Plaintiff Marilyn Flanzman filed a complaint in New Jersey Superior Court alleging that her termination from her job constituted age discrimination, harassment and discriminatory discharge in violation of the New Jersey Law Against Discrimination.  Defendant employer, relying on an arbitration agreement executed by plaintiff, moved to compel arbitration.  Plaintiff resisted, claiming that the arbitration agreement was unenforceable as a matter of law because it do not set forth “the process for generally selecting an arbitration forum.”  The appellate court noted that plaintiff argued “that without that information communicated somehow in the agreement — whether it be by designating AAA, JAMS, or some other mechanism intended to replace her right to a jury trial — there exists no mutual assent.”

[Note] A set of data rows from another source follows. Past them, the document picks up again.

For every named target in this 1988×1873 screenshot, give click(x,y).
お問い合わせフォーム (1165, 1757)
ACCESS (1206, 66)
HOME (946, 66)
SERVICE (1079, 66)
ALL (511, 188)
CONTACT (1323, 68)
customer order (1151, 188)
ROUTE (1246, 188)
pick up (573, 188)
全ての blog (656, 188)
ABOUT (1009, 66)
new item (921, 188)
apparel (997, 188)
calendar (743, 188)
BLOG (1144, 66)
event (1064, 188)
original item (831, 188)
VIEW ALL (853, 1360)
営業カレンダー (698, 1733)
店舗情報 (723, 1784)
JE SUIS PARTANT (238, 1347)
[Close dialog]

The Superior Court found for the employer.  The Appellate Division reversed, reasoning:

Selecting an arbitral institution informs the parties, at a minimum, about that institution’s arbitration rules and procedures.  Without knowing this basic information, parties to an arbitration agreement will be unfamiliar with the rights that replaced judicial adjudication.  That is, the parties will not reach a “meeting of the minds.”

Thus, in New Jersey, the parties to arbitration agreements (but no other types of agreements) must reflect, in drafting the agreement itself, “a clear mutual understanding of the ramifications” of agreement.  The agreement must identify “what rights replaced their rights to judicial adjudication.”  The court did not require that AAA be engaged, and held that simply setting forth an agreed method for appointing a panel of arbitrators might satisfy this requirement.  The point is that “the parties must mutually understand what rights replace those that they gave up.”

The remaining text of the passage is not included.